K.V. Turley is the Register’s U.K. correspondent. He writes from London.
It will not survive; it will die.
Today, looking at the debris of the Church’s reputation all around, I can only but agree: The Church will not survive; it will “die” — and the sooner the better.
For now is an apt time to revisit the final chapter of G. K. Chesterton’s The Everlasting Man (1925) entitled: “The Five Deaths of the Faith.”
Chesterton explains in this chapter that Christendom has experienced a series of revolutions and in each one Christianity has died—died many times, in fact, and then risen again, for it had a God who knew the way out of the grave.

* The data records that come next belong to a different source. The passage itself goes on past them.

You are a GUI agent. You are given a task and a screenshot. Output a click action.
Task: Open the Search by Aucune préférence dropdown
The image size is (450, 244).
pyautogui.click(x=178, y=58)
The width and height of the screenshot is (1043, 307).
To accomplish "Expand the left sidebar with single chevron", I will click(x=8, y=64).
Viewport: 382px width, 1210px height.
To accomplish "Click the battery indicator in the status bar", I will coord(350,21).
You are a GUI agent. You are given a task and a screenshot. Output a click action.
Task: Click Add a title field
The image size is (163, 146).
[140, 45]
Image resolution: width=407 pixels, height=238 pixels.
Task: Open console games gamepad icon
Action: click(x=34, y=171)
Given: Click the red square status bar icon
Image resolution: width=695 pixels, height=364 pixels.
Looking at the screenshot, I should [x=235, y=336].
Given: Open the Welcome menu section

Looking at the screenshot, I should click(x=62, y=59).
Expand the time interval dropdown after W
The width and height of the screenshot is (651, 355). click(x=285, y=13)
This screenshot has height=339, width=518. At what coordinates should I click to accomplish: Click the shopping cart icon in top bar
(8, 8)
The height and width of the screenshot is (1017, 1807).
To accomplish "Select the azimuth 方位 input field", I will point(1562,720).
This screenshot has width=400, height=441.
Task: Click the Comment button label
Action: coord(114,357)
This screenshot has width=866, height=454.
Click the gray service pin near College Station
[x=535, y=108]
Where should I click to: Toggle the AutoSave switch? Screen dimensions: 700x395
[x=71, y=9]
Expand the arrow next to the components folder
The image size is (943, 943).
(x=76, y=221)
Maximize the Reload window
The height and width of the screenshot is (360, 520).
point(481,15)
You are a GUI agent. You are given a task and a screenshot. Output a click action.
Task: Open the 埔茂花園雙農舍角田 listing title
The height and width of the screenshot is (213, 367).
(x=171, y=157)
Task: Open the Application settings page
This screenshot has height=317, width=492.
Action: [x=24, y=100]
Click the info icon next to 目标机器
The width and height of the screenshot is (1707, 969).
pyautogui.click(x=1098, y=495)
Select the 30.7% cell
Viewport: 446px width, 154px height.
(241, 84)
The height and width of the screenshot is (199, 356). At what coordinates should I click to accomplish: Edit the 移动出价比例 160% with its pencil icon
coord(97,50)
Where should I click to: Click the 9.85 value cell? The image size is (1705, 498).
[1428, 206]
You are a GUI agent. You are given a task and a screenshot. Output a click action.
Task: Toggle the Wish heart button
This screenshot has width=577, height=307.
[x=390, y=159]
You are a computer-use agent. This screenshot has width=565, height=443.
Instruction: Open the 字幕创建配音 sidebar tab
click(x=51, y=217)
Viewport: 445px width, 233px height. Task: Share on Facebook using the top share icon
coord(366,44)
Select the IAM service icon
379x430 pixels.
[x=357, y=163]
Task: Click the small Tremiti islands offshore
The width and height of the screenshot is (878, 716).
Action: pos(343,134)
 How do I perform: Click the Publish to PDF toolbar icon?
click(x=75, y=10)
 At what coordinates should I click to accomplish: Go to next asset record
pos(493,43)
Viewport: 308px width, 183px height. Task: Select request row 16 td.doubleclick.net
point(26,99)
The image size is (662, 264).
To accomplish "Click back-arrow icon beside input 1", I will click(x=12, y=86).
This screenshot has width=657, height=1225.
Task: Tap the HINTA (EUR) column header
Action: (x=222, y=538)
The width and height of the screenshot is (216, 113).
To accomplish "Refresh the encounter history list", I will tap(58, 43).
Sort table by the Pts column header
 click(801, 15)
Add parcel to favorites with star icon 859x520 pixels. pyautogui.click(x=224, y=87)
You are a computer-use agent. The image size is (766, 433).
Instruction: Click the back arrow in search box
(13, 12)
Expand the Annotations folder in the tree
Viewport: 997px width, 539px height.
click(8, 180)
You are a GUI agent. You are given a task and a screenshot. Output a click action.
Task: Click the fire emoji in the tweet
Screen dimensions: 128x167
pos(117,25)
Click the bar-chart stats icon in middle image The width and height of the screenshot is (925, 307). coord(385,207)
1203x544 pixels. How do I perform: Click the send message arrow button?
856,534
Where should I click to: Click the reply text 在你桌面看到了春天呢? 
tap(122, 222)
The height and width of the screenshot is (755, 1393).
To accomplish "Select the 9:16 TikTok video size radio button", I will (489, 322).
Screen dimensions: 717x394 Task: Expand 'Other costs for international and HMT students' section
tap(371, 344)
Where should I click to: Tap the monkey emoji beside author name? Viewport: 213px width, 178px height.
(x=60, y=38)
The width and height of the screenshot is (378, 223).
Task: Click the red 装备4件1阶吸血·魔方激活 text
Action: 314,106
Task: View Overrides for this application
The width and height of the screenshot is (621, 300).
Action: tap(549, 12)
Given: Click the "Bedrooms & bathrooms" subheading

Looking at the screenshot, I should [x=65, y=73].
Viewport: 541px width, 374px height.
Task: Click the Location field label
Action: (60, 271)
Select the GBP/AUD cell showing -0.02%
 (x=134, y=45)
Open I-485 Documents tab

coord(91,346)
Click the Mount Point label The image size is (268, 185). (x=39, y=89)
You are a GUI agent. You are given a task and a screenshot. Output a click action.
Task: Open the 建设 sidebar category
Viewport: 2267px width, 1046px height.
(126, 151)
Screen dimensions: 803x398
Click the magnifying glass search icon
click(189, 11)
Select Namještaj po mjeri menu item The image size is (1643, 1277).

Down the centuries at the end of countless wars and revolutions the same religion is to be found standing. It is not an old religion that persists, however, but, rather, a new faith that is resurgent, always attracting and converting anew the next generation in each age.
On more than one occasion, in the history of Christendom, the soul, said Chesterton, seemed to have gone out of Christianity. The world looked on expecting to witness its end, seeing the Church as wedded to whatever political or social system that was then imploding. As Chesterton states, if the Church was so wedded then it has been widowed many times, and yet, remains “a strangely immortal sort of widow.”
Chesterton was adamant: “The Faith is not a survival.” The Faith has not “survived.” Instead, miraculously, it has died and returned afresh, again and again, whilst all around other institutions perpetually perish. An example of this is found in the last century, when things really did look like the end, and then, that incredible thing happened: yet again the Faith was born, with, by the end of the 20th century, seemingly a greater following among the young than the old.
As Chesterton points out, those attacking the Faith should take care:
At least five times…with the Arian and the Albigensian, with the Humanist sceptic, after Voltaire and after Darwin, the Faith has to all appearance gone to the dogs. In each of these five cases it was the dog that died.
To have grown up in the culture of the late 20th century is to know that then nearly everybody had come to the conclusion that religion was a thing that would slowly die out; the thought of its making a return would have been deemed as remarkable as dinosaurs returning. Marxist historians, so beloved of that era, loved to talk of the “flow of history,” but what they didn’t reckon on was that, in the words of Chesterton, “A dead thing goes with the stream, but only a living thing can go against it.” And to the horror of such Marxist academics there was, and still is today, something swimming against the current, as it always did, and always will.
After the most savage persecutions, from the fury of the earliest Roman oppression right through to the rage of the French Revolution, from the more recent assaults of atheistic Marxism to the ongoing clash with today’s culture of death, the Church persists. All around kingdoms rise and fall, states are born then overthrown, yet somehow the Faith continues on her way. But it is not just that, it has an even stranger and more “weird tenacity”; it has survived not only war and persecutions, but also the perils of peace. Perhaps the more extraordinary observation that Chesterton makes, and a consoling one at that, is that the Faith has not only often been “killed” but that it has also died of old age. And, still, it rises.
It has not only died often, therefore, but also – as we can see all too clearly — degenerated and decayed as well, and, thereafter — and note this — “survived,” says Chesterton, “its own weakness… even its own surrender.”
Now, that really is remarkable. Surely remarkable enough to point to something, or Someone, in charge of the real flow of history. This leaves one to conclude that it is not so much the concept of “flow” with which we disagree with Marxist historians as that flow’s eventual destination.
It would seem that sooner or later even its enemies will learn from their incessant and interminable disappointments not to look for anything so simple as its [the Church’s] death. They may continue to war with it, but it will be as they war with nature; as they war with the landscape, as they war with the skies. They will watch for it to stumble; they will watch for it to err; they will no longer watch for it to end.
Today, we watch as the Church “stumbles” once more. But be under no illusion, it is not the end.
The Church has “died” many times. Yet, in spite of all those who cloud and compromise its message, even the shepherds who turn out to be wolves, the Church will always rise again, for it is the beloved Bride of a God no grave could ever hold.